- Born: Rupert Turner Havelock Clarke 16 May 1865 Rupertswood, Sunbury, Victoria
- Died: 25 December 1926 (aged 61) Monte Carlo, Monaco
- Occupations: pastoralist and entrepreneur
- Title: Baronet
- Spouses: ; Amy Mary Cumming ​ ​(m. 1886; div. 1909)​ ; Elsie Florence Tucker ​ ​(m. 1918)​
- Parents: Sir William Clarke, 1st Baronet (father); Mary (née Walker) (mother);

Member of the Victorian Legislative Council for Southern Province
- In office June 1897 – May 1904

= Sir Rupert Clarke, 2nd Baronet =

Sir Rupert Turner Havelock Clarke, 2nd Baronet (1865–1926) was a prominent Australian pastoralist, entrepreneur, politician and company director. He was the son of Sir William Clarke, 1st Baronet.

== Early life and education ==
Rupert Clarke was born on 16 March 1865 at Rupertswood, Sunbury, Victoria, the eldest son of William John Clarke and Mary Clarke (née Walker). His grandfather, William John Turner Clarke, was among the pioneer pastoralists of colonial Victoria. Clarke was educated at Wesley College and Hawthorn Grammar School in Melbourne, and later studied at the University of Oxford.
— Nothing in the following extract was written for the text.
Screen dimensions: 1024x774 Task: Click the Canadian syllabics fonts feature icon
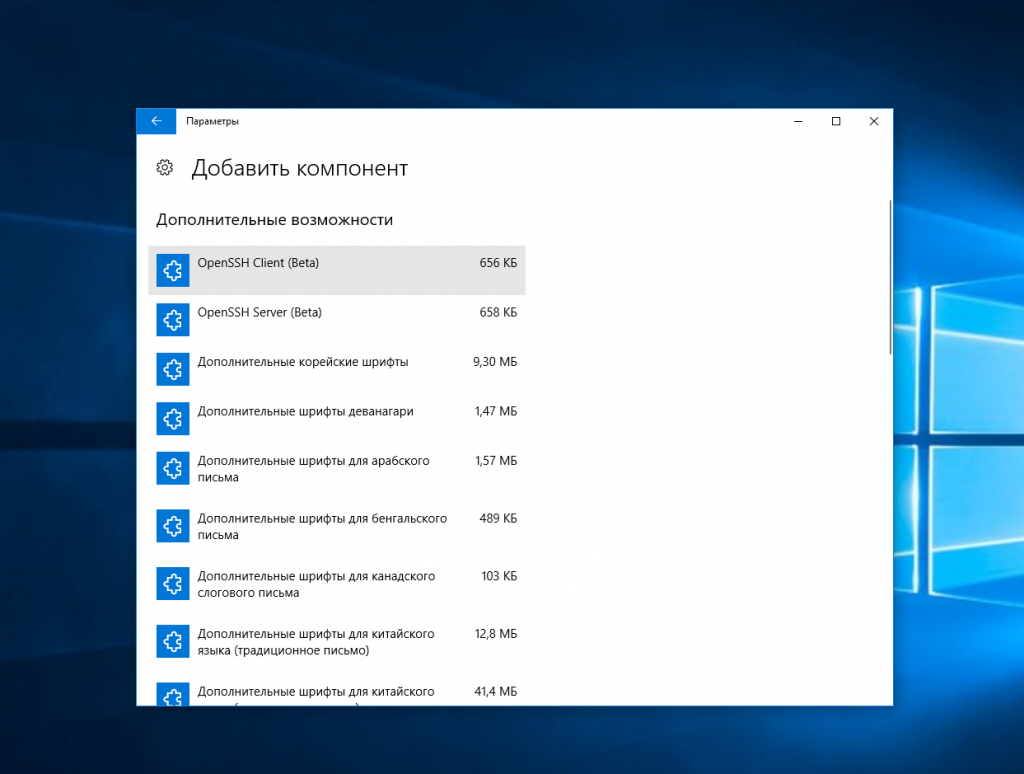tap(172, 583)

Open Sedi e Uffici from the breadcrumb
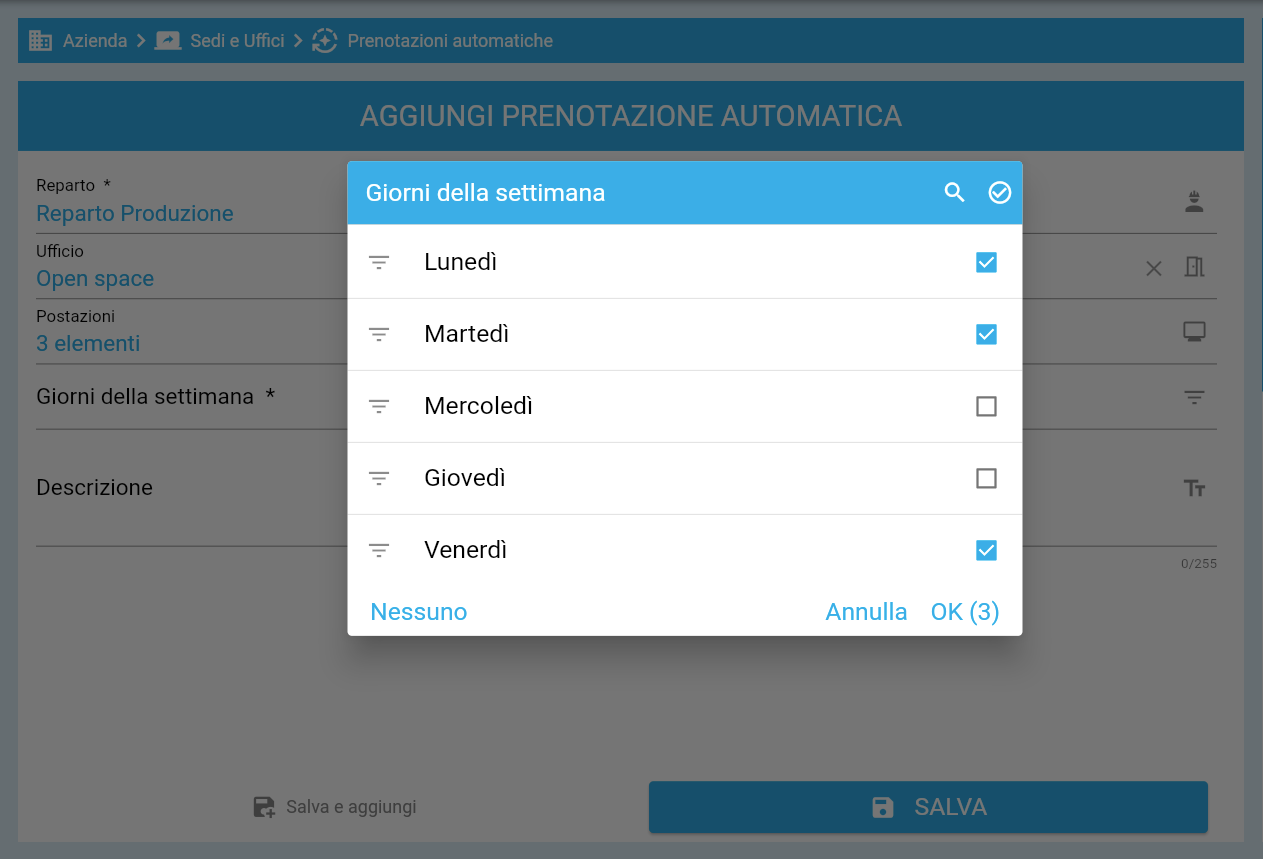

== Career and inheritance ==
In 1891 Clarke leased his father’s Cobram station near Deniliquin, New South Wales, and thereafter maintained a long association with pastoral interests in that State. Following his father’s death in May 1897, Clarke succeeded to the baronetcy and inherited extensive pastoral properties in Victoria, including Bolinda Vale, Red Rock and Rockbank, together comprising approximately 130,000 acres (52,600 ha). Over time he disposed of most of these holdings, retaining a reduced property at Bolinda Vale and approximately 800 acres (324 ha) near Rupertswood known as Kismet Park, on which he later built a residence after the sale of Rupertswood to his half-brother William Lionel Russell Clarke.

Clarke successfully continued his father’s stud enterprises, breeding English Leicester sheep and Derrimut Shorthorn cattle. As his Victorian holdings diminished, he expanded his pastoral interests elsewhere, particularly in Queensland, where he later owned Isis Downs in partnership with R. S. Whiting. In addition to pastoral activity, Clarke pursued a range of commercial ventures, not all of which proved successful. These included gold-mining at Coolgardie, Western Australia, in 1895; banana and peanut farming; and rubber and coconut plantations in the Territory of Papua, the latter also in partnership with Whiting. In 1914 he financed and led an expedition up the Fly River using his yacht Kismet.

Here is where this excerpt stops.